In 1862 the city authorities of Saint-Etienne and the ministry of war agreed on a plan for the establishment of a large, new, arms factory built of modern masonry and wrought iron construction and to be sited next to the rail line and the road to Roanne. Concurrent with this project, a revamping of the Furens waterway including dams was carried out.
The project for the reconstruction of the Saint-Etienne arms factory was entrusted to Captain Bouchard and disposed of an initial capital investment of 2.8 million francs with an additional expenditure of 580,000 francs for tooling.
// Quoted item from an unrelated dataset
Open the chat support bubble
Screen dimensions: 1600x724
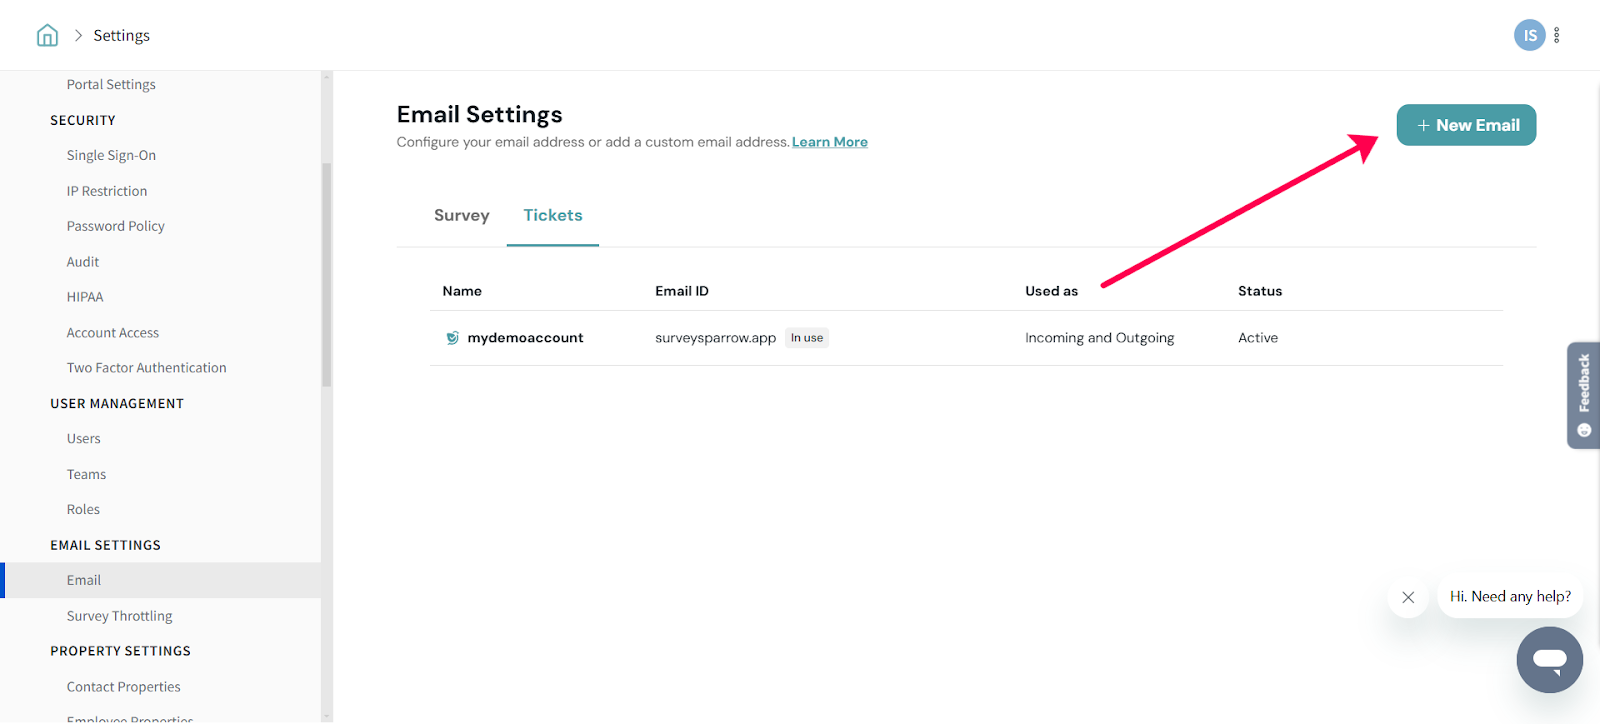point(1549,660)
Four steam engines constructed by the Farcot Company of 320 horsepower output and fed by eight furnaces in the main building generated the power which was transmitted to the factory workshops via a main drive shaft.
Construction began in 1864 and continued into 1866. Kreuzberger, an engineer of German origin who had previously worked in the American arms industry of New England, and had been working with the French ministry of war since the time of the Crimean War, was charged with the installation of the machine tools in the new factory. These machine tools were primarily the products of the Parisian firms De Coster and Poulot, but also included some made by the military workshop of Puteaux.
The new plant with a central hall measuring 500 feet by 425 feet was inaugurated in April 1866 when the steam engines were first put into operation, but work on the factory continued for the next four years with further installation of forges, mills, the gauge workshop, along with other departments of the factory.